Start of Recorded information

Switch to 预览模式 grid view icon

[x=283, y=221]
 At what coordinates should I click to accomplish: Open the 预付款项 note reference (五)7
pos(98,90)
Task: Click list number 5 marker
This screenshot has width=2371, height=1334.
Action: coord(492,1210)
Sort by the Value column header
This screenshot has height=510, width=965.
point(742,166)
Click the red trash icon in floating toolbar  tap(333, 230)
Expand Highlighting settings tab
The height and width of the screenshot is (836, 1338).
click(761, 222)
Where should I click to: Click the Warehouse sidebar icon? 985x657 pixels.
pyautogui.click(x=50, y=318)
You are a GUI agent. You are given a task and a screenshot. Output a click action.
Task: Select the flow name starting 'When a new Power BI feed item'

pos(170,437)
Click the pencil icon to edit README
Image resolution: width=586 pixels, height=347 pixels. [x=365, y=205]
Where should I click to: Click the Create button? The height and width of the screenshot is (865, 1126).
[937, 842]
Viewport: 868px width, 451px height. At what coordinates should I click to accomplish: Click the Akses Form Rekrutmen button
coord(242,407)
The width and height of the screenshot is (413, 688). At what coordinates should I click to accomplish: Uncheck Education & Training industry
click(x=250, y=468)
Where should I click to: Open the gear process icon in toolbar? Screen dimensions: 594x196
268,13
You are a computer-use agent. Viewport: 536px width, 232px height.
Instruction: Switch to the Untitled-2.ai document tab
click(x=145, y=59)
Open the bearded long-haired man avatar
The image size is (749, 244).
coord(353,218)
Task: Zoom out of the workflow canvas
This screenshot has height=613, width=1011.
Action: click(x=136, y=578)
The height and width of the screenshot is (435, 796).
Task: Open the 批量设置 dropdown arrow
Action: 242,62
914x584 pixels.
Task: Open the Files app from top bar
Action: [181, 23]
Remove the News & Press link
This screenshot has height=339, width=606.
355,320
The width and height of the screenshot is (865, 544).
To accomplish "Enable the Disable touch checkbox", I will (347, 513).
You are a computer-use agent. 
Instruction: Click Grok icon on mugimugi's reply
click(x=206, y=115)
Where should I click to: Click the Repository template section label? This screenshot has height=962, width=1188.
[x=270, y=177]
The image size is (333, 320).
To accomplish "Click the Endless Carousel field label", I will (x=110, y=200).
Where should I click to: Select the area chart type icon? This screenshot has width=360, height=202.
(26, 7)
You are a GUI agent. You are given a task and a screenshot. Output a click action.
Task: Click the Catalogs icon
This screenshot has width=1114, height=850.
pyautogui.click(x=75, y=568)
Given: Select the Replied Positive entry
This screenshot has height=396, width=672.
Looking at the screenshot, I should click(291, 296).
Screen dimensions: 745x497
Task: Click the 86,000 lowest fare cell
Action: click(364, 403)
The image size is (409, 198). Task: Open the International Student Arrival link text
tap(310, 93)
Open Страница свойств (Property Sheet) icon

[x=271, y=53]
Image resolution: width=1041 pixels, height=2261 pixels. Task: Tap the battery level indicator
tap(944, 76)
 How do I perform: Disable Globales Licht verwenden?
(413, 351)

End of Recorded information

▶ Exercise objective:
Write out every line from the data above that includes "agent".

▶ Response:
You are a GUI agent. You are given a task and a screenshot. Output a click action.
You are a computer-use agent. Viewport: 536px width, 232px height.
You are a computer-use agent. 
You are a GUI agent. You are given a task and a screenshot. Output a click action.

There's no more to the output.